Mind you there’s a reason cliches become cliches—they generally work. For instance, consider Hoosiers (yes, I’m actually going to compare Hoosiers and Crazy Rich Asians). The classic about basketball, character, and redemption is made from dollops of trite dialogue, imagery and situations. But the spot-on cast, along with artists in front and behind the cameras, are so talented and dedicated to the project that they create a film that transcends its humble beginnings.
But I can’t help but think that the long list of cliches in Crazy Rich Asians have been justified with “But isn’t it great that the entire cast and production crew are Asians?”
If Prince Charming and Cinderella were white and the setting was San Francisco would this movie have even been made, yet again? If the patrician mother had been a Jewish matriarch determined to sabotage the relationship between her baby and the shiksa would critics be rolling their eyes? If the crazy uncle had been Greek would audiences be saying “Oh yeah, I remember him from . . . ?” Couldn’t even one of the characterizations have turned out to be a surprise rather than just exactly what we’re expecting?

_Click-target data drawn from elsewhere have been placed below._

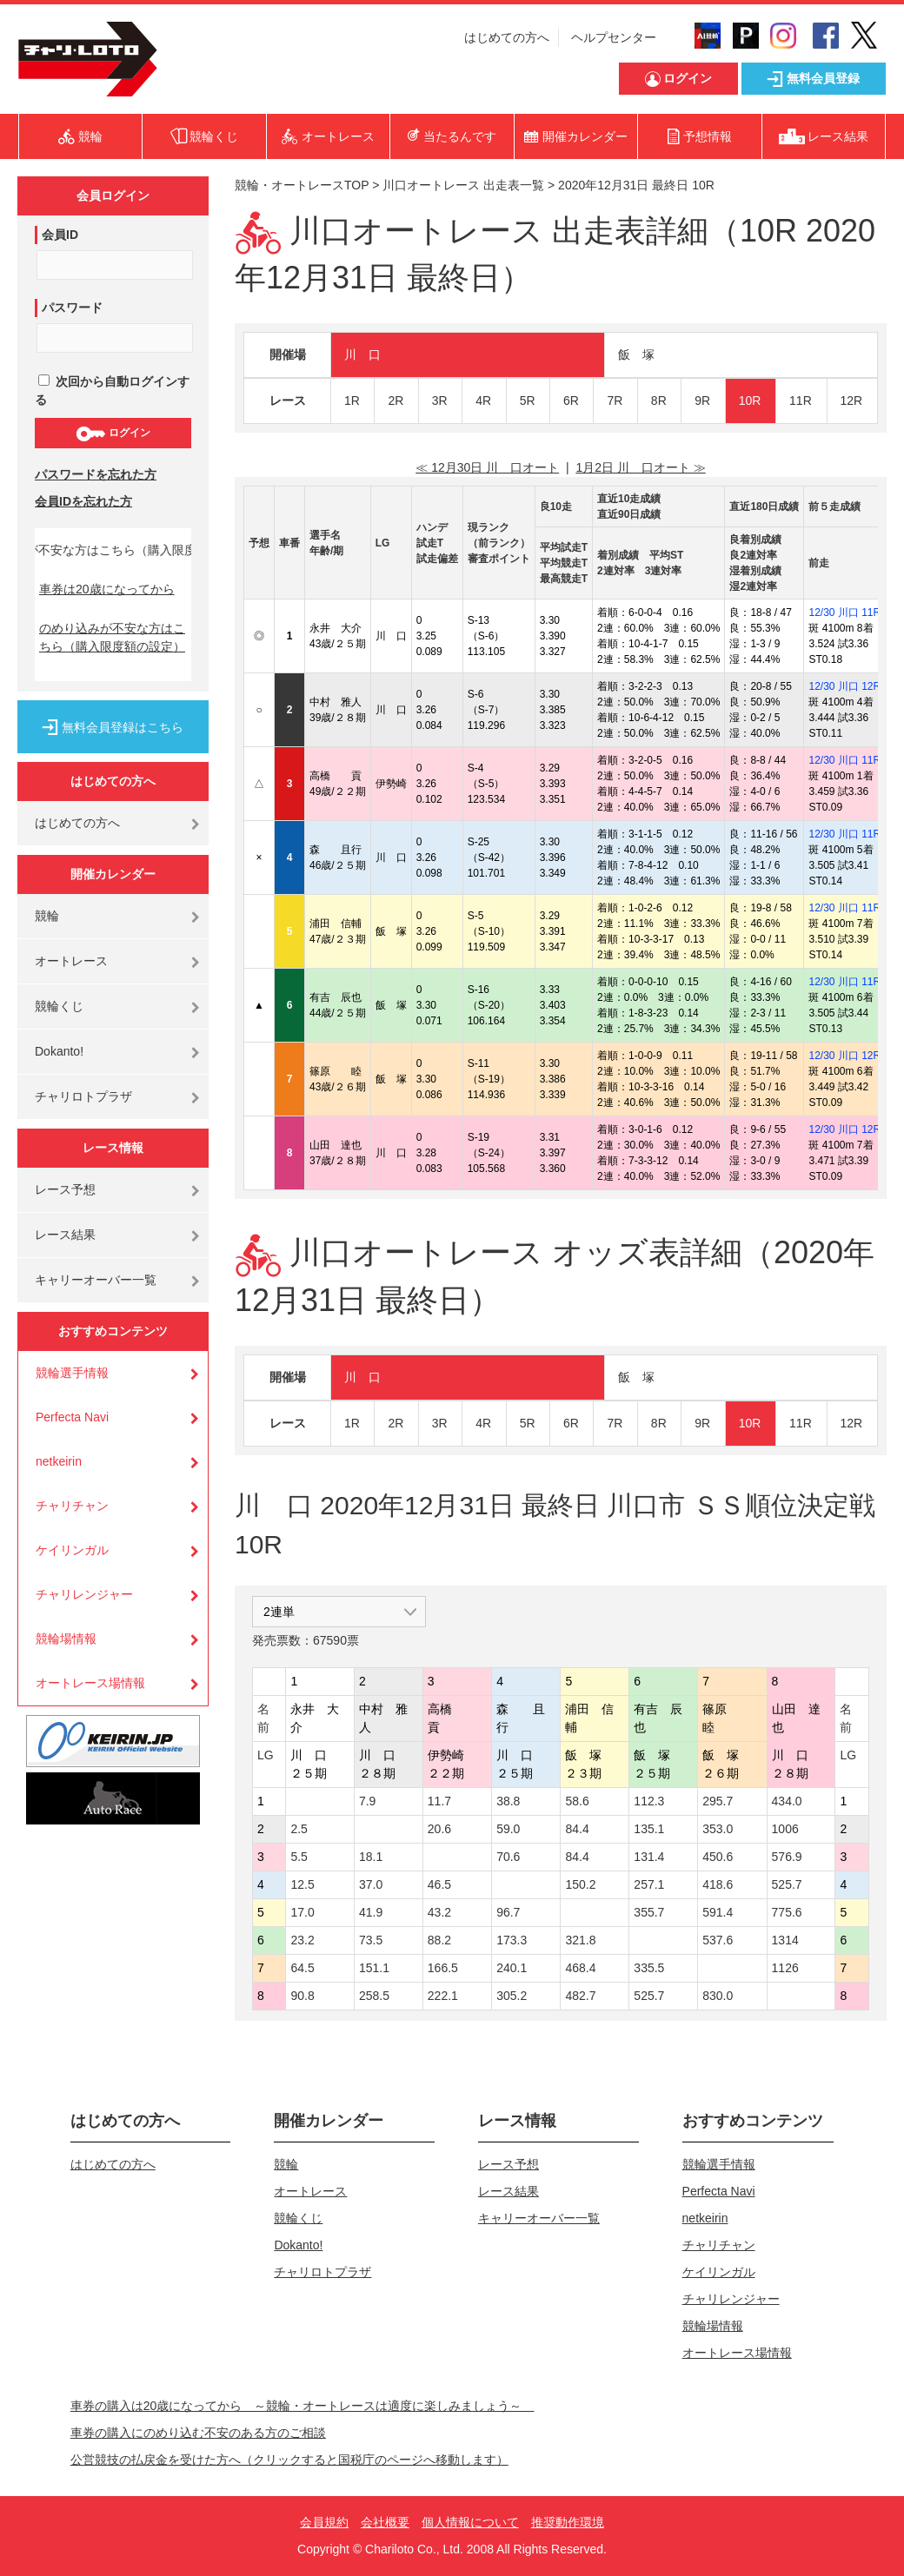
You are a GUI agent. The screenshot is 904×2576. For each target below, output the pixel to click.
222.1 (443, 1996)
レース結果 (65, 1235)
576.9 (787, 1857)
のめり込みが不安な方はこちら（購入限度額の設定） (112, 637)
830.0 (717, 1996)
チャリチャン (72, 1506)
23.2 (302, 1940)
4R (483, 400)
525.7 (787, 1884)
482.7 (580, 1996)
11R (800, 400)
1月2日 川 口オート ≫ (640, 467)
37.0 (370, 1884)
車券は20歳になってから (107, 589)
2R (395, 400)
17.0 (302, 1912)
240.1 (511, 1968)
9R (702, 400)
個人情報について (470, 2522)
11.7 (439, 1801)
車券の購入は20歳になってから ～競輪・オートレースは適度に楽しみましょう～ (302, 2406)
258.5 (374, 1996)
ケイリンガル (72, 1550)
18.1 (370, 1857)
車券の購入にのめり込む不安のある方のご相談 (198, 2433)
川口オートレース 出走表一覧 (463, 185)
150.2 (580, 1884)
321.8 (580, 1940)
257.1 (649, 1884)
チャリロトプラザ (83, 1096)
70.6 (508, 1857)
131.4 (649, 1857)
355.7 (649, 1912)
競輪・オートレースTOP (302, 185)
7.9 (367, 1801)
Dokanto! (59, 1051)
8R (659, 400)
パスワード (72, 308)
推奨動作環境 (567, 2522)
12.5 (302, 1884)
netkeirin (59, 1461)
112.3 (649, 1801)
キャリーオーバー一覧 (95, 1280)
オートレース (71, 961)
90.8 (302, 1996)
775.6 (787, 1912)
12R (852, 400)
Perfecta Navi (72, 1417)
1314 (785, 1940)
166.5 (443, 1968)
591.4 (717, 1912)
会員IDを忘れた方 (83, 501)
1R (352, 400)
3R (440, 400)
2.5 (298, 1829)
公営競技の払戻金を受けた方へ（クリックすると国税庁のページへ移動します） (289, 2460)
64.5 (302, 1968)
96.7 (508, 1912)
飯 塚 (636, 354)
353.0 (717, 1829)
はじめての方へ (506, 37)
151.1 (374, 1968)
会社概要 (385, 2522)
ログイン (113, 433)
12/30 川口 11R (844, 612)
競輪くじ (59, 1006)
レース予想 (65, 1189)
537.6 (717, 1940)
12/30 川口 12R (844, 686)
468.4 (580, 1968)
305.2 (511, 1996)
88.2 (439, 1940)
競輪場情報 (66, 1639)
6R (571, 400)
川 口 (362, 354)
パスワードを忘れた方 (95, 474)
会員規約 (324, 2522)
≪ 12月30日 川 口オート (487, 467)
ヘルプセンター (613, 37)
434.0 (787, 1801)
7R (614, 400)
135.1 (649, 1829)
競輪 (47, 916)
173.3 (511, 1940)
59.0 (508, 1829)
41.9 (370, 1912)
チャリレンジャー (84, 1594)
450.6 (717, 1857)
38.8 (508, 1801)
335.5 (649, 1968)
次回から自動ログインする (112, 390)
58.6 (576, 1801)
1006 (785, 1829)
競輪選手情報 (72, 1373)
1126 (785, 1968)
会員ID (60, 235)
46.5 (439, 1884)
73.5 (370, 1940)
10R (750, 400)
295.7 (717, 1801)
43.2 (439, 1912)
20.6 (439, 1829)
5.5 (298, 1857)
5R (527, 400)
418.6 (717, 1884)
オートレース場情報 (90, 1683)
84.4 (576, 1829)
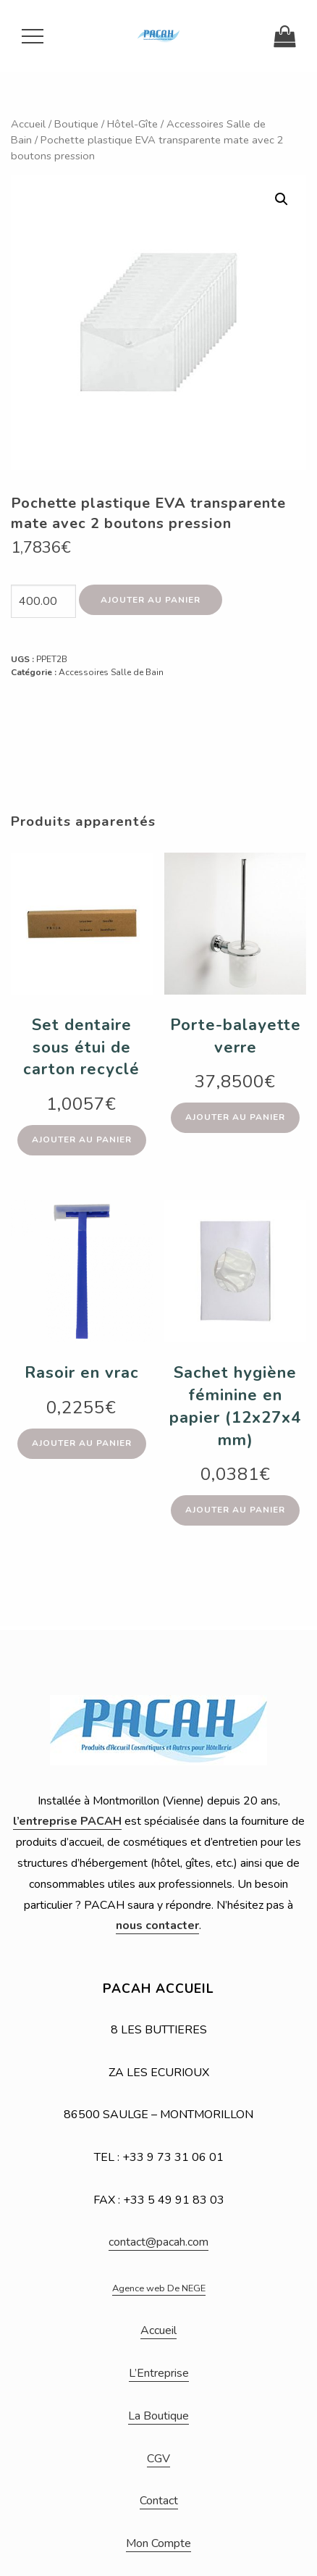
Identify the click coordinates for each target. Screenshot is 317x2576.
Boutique (76, 124)
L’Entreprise (159, 2373)
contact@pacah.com (158, 2242)
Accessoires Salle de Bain (111, 672)
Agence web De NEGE (159, 2288)
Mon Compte (158, 2543)
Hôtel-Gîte (132, 124)
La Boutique (158, 2416)
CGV (158, 2459)
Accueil (28, 124)
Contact (159, 2501)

Okay. I just spent 500 words trashing this film and it’s really not as bad as all that. Go back to the beginning of this essay. Crazy Rich Asians is as much an environment as it is a romantic comedy. The setting is absolutely gorgeous and a world we’ve not seen before. The characters are indisputably charismatic. The soundtrack, a rollicking combination of Chinese pop-songs and American standards sung in Chinese, is great fun.
I just wish the filmmakers had invested as much imagination in the storyline as they did in the production. There are more creative uses for postcards than sitting them in a postcard rack.